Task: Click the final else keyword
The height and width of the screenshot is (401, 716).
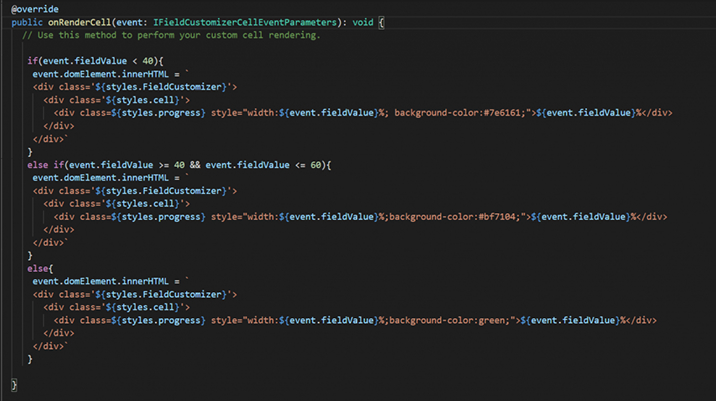Action: pos(38,269)
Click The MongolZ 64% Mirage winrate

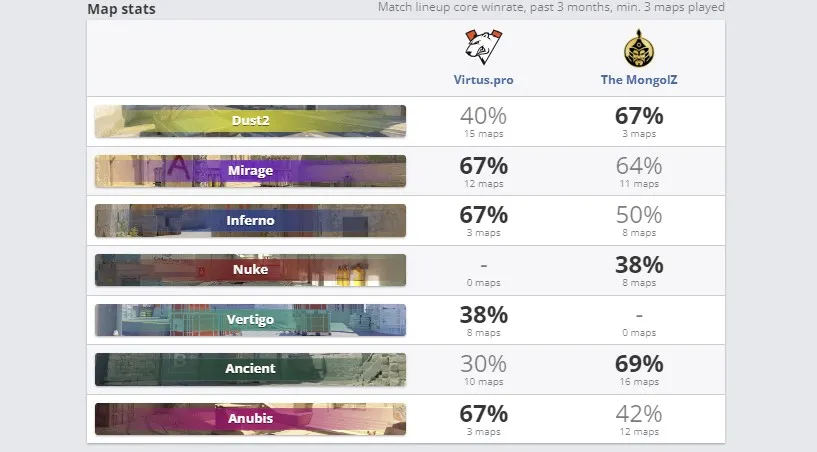click(x=639, y=166)
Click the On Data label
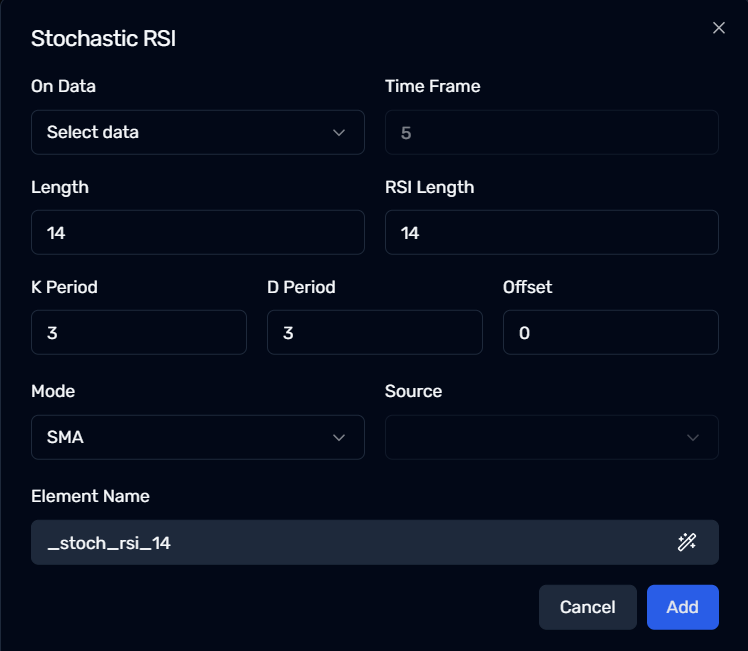Image resolution: width=748 pixels, height=651 pixels. point(63,86)
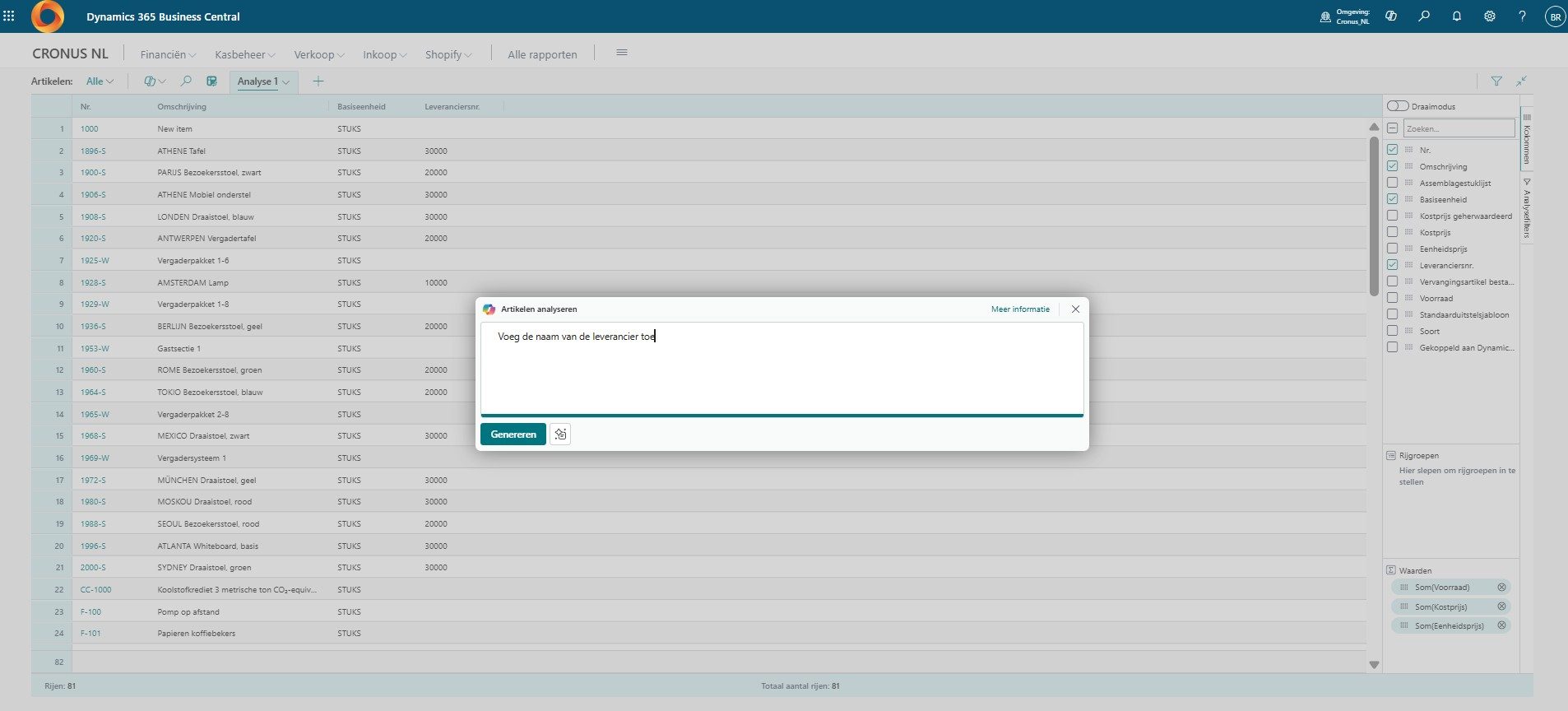Click the prompt guide icon beside Genereren

coord(560,434)

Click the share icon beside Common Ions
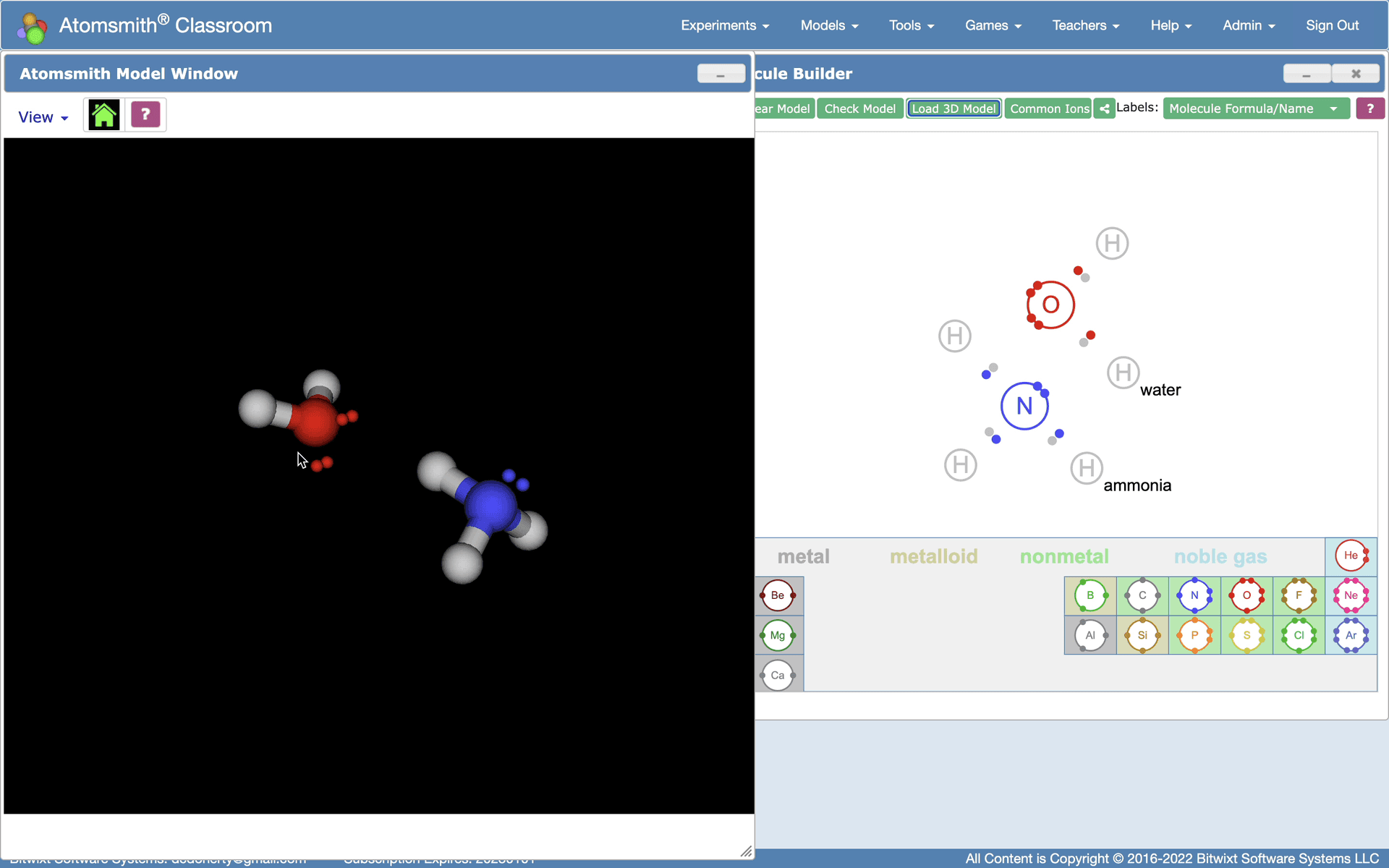pyautogui.click(x=1104, y=109)
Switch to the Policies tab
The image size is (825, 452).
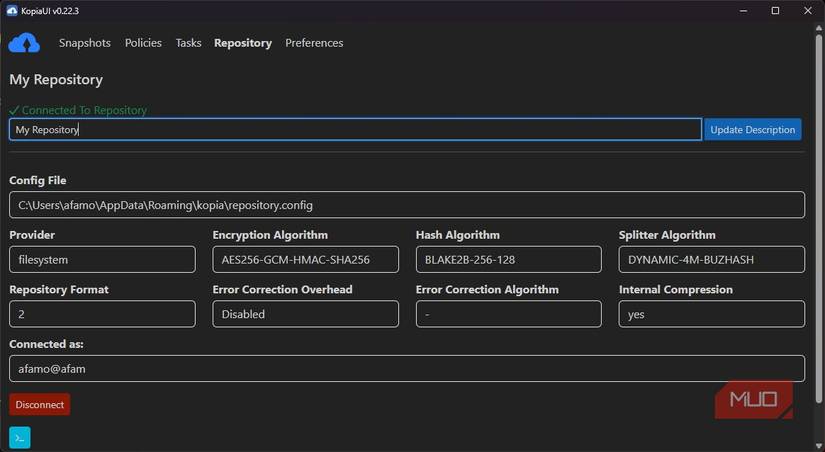click(x=143, y=43)
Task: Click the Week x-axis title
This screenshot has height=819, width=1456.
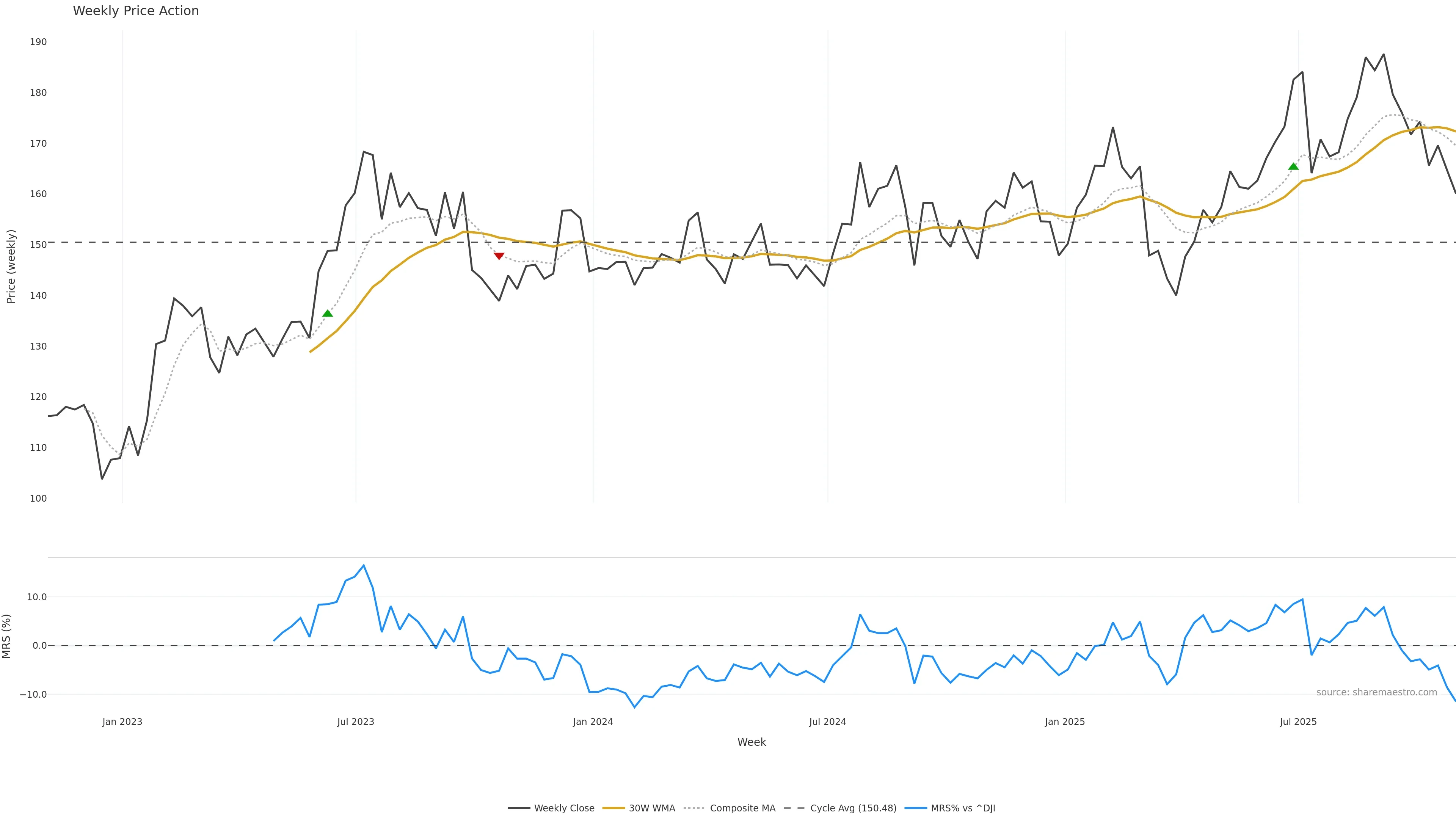Action: (x=751, y=742)
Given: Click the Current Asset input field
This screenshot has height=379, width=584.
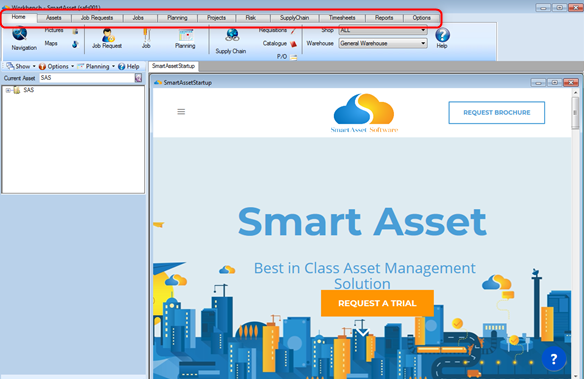Looking at the screenshot, I should click(87, 77).
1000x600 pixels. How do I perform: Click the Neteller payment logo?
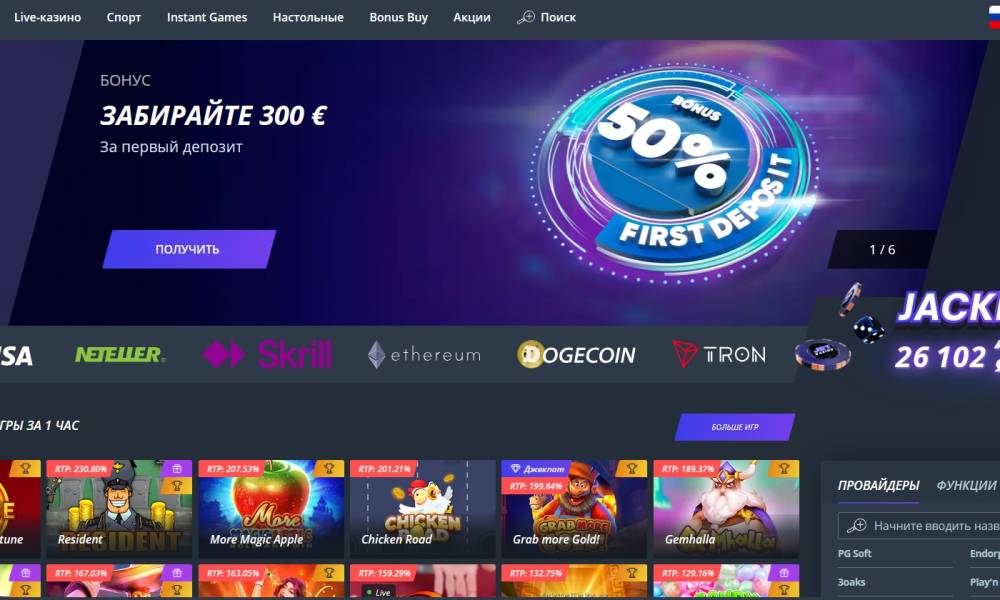(120, 354)
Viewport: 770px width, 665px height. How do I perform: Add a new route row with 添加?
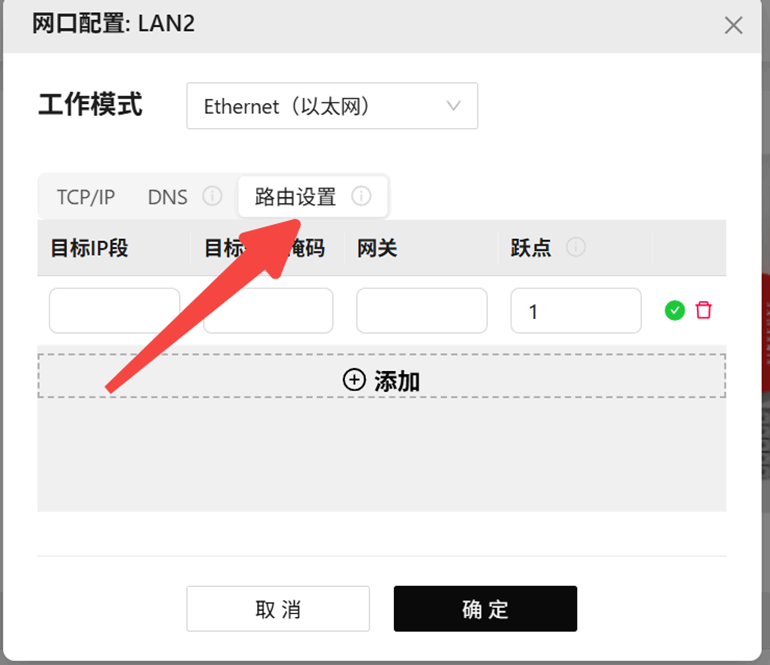click(x=382, y=376)
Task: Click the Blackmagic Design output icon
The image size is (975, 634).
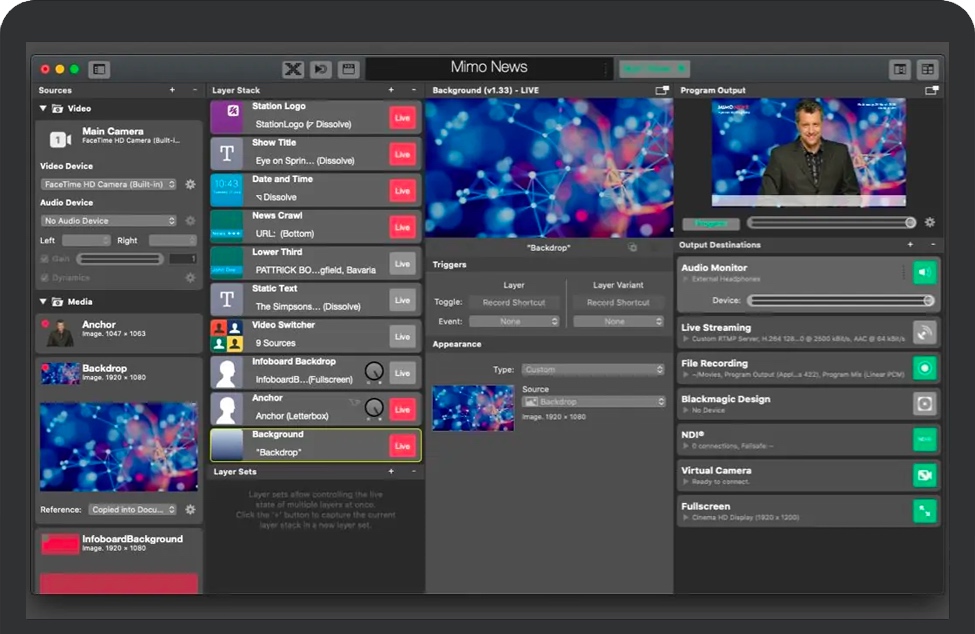Action: [x=924, y=404]
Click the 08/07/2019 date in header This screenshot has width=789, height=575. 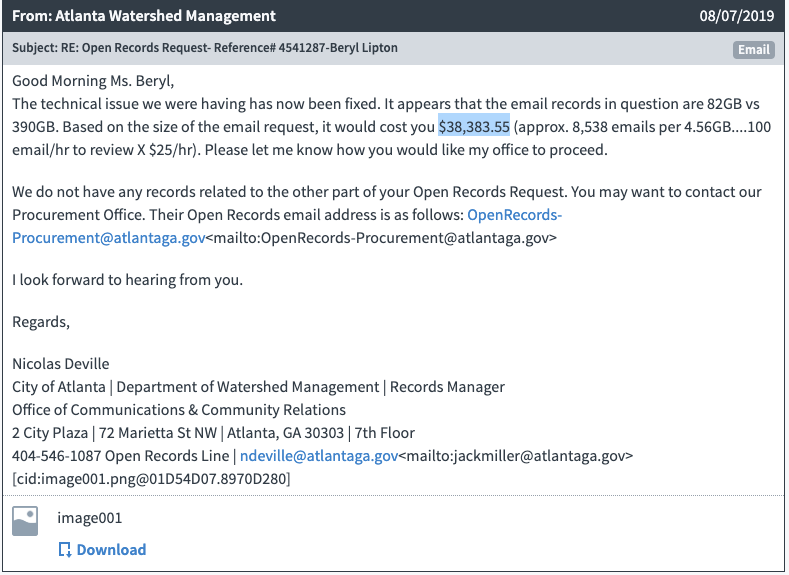(x=737, y=16)
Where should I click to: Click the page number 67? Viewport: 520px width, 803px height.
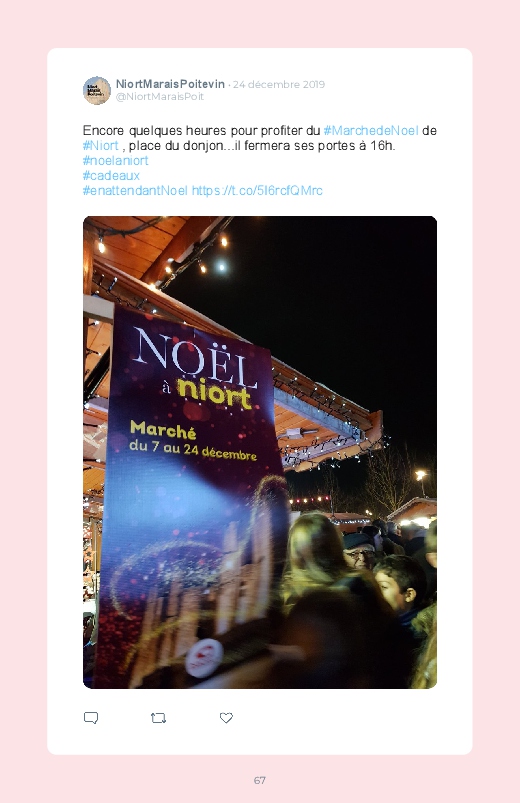click(x=260, y=780)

* [Task to complete]: What belongs in the answer is each line above from the line with "This screenshot has height=379, width=584." to the line with "Task: Click the Blackmagic Design output icon", inclusive, reproduced exactly and free of pictures.

* [Response to this task]:
This screenshot has height=379, width=584.
Looking at the screenshot, I should click(87, 77).
1000x600 pixels. How do I perform: Click the Neteller payment logo?
(120, 354)
Viewport: 770px width, 665px height. How do I perform: Add a new route row with 添加?
click(x=382, y=376)
Task: Click the Blackmagic Design output icon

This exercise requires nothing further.